═══ PROVIDED DATA ═══

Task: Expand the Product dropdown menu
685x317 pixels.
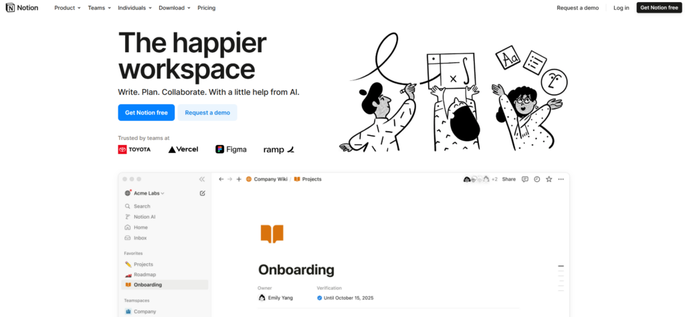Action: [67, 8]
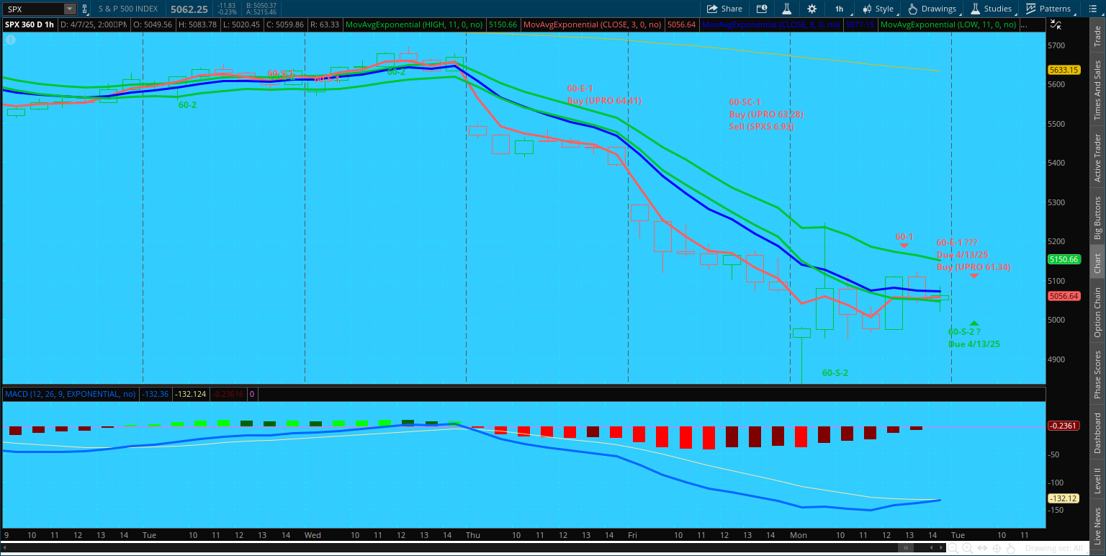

═══
═══ PROVIDED DATA ═══

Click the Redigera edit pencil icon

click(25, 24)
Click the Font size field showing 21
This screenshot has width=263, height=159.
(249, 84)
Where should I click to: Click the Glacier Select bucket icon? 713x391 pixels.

═══
═══ PROVIDED DATA ═══

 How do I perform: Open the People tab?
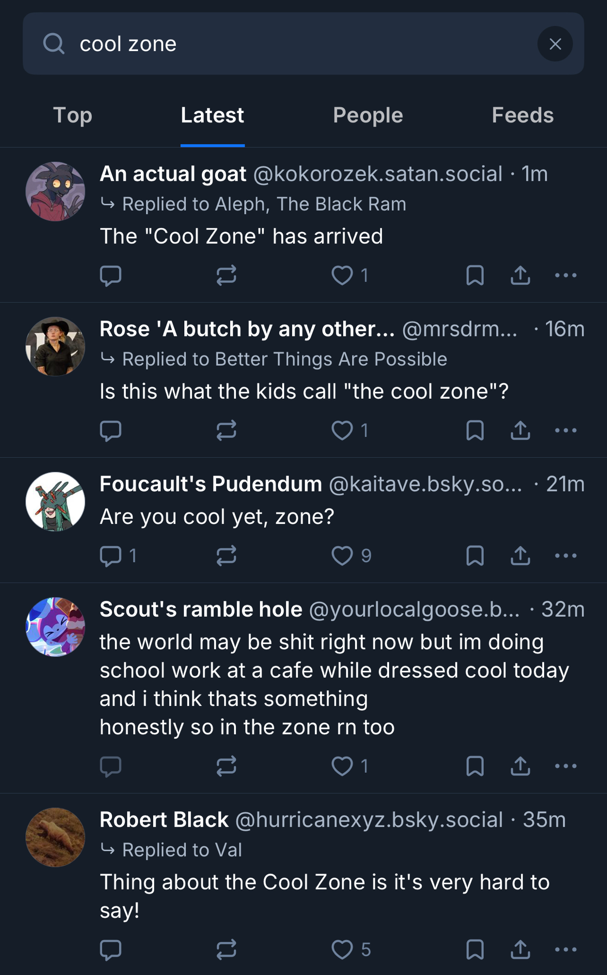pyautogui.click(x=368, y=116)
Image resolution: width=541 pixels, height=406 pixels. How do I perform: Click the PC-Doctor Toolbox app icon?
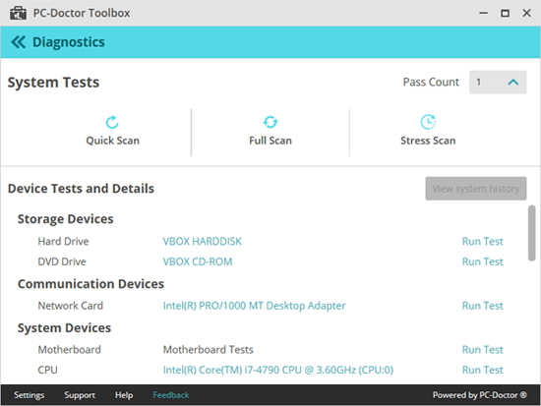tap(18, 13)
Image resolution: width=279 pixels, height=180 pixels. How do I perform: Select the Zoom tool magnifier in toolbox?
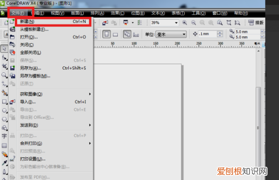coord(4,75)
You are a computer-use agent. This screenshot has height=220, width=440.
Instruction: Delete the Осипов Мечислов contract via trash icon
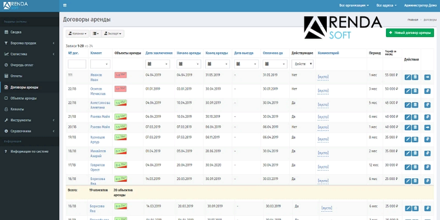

═══

Reproduce the entries exactly, from the line with "How do I perform: Open the People tab?" to the line with "Instruction: Delete the", both lines included, keeping no pictures.

■ **COMPLETED EXERCISE**:
 How do I perform: Open the People tab?
pyautogui.click(x=368, y=116)
Image resolution: width=541 pixels, height=406 pixels. How do I perform: Click the PC-Doctor Toolbox app icon?
tap(18, 13)
Image resolution: width=279 pixels, height=180 pixels. How do I perform: Select the Zoom tool magnifier in toolbox?
coord(4,75)
You are a computer-use agent. This screenshot has height=220, width=440.
Instruction: Delete the Осипов Мечислов contract via trash icon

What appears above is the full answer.